Entre os materiais analisados pela PF estão Cédulas de Crédito Bancário, procurações, termos de consentimento e comprovantes bancários. De acordo com a investigação, parte desses documentos teria sido produzida posteriormente para conferir aparência de regularidade a operações já realizadas.
Uma das mensagens identificadas pelos investigadores chama atenção pela objetividade. Em uma conversa interna, um funcionário teria solicitado a retirada da data de determinado documento. A análise policial encontrou casos em que a data registrada no arquivo não coincidia com o momento em que a assinatura eletrônica efetivamente teria sido realizada, levantando a suspeita de que documentos foram reconstruídos ou adaptados posteriormente.

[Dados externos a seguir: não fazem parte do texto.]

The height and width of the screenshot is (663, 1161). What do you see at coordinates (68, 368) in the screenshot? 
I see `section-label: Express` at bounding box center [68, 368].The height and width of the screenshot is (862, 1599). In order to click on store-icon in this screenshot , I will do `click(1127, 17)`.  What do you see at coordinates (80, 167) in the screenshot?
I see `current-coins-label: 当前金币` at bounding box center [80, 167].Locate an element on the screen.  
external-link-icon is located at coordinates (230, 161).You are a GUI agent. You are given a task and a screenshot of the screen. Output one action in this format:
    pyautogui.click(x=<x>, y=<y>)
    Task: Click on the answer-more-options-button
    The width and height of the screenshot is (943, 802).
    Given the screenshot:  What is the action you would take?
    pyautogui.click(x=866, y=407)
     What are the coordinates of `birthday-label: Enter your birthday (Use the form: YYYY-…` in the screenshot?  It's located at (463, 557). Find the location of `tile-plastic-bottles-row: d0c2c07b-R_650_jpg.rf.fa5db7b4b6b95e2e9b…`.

A apuração também aponta para uma divisão de tarefas entre diferentes áreas da instituição. Funcionários do setor operacional teriam atuado na preparação e organização de documentos, enquanto profissionais de tecnologia teriam extraído dados de sistemas internos e desenvolvido rotinas capazes de separar páginas de assinaturas e processar grande quantidade de arquivos digitais.
Em um dos episódios examinados, milhares de procurações teriam sido produzidas em massa. A investigação também encontrou arquivos contendo páginas isoladas de assinaturas, além de discussões internas sobre formas de alterar documentos e comprovantes bancários em grande escala.
Para a Polícia Federal, esse conjunto de elementos reforça a suspeita de que não se tratava de alterações pontuais, mas de um processo organizado destinado a produzir documentação capaz de sustentar operações financeiras questionadas pelos investigadores.
O caso faz parte das apurações envolvendo o Banco Master e suas relações com carteiras de crédito posteriormente negociadas com outras instituições. A investigação segue em andamento e ainda deverá esclarecer a responsabilidade individual dos envolvidos e a dimensão financeira das operações analisadas.
O episódio expõe um dos pontos mais sensíveis do sistema financeiro: a confiança na autenticidade dos documentos que sustentam operações bilionárias. Quando essa confiança é colocada em dúvida, a investigação deixa de tratar apenas de papéis e arquivos digitais e passa a questionar toda a estrutura construída por trás deles.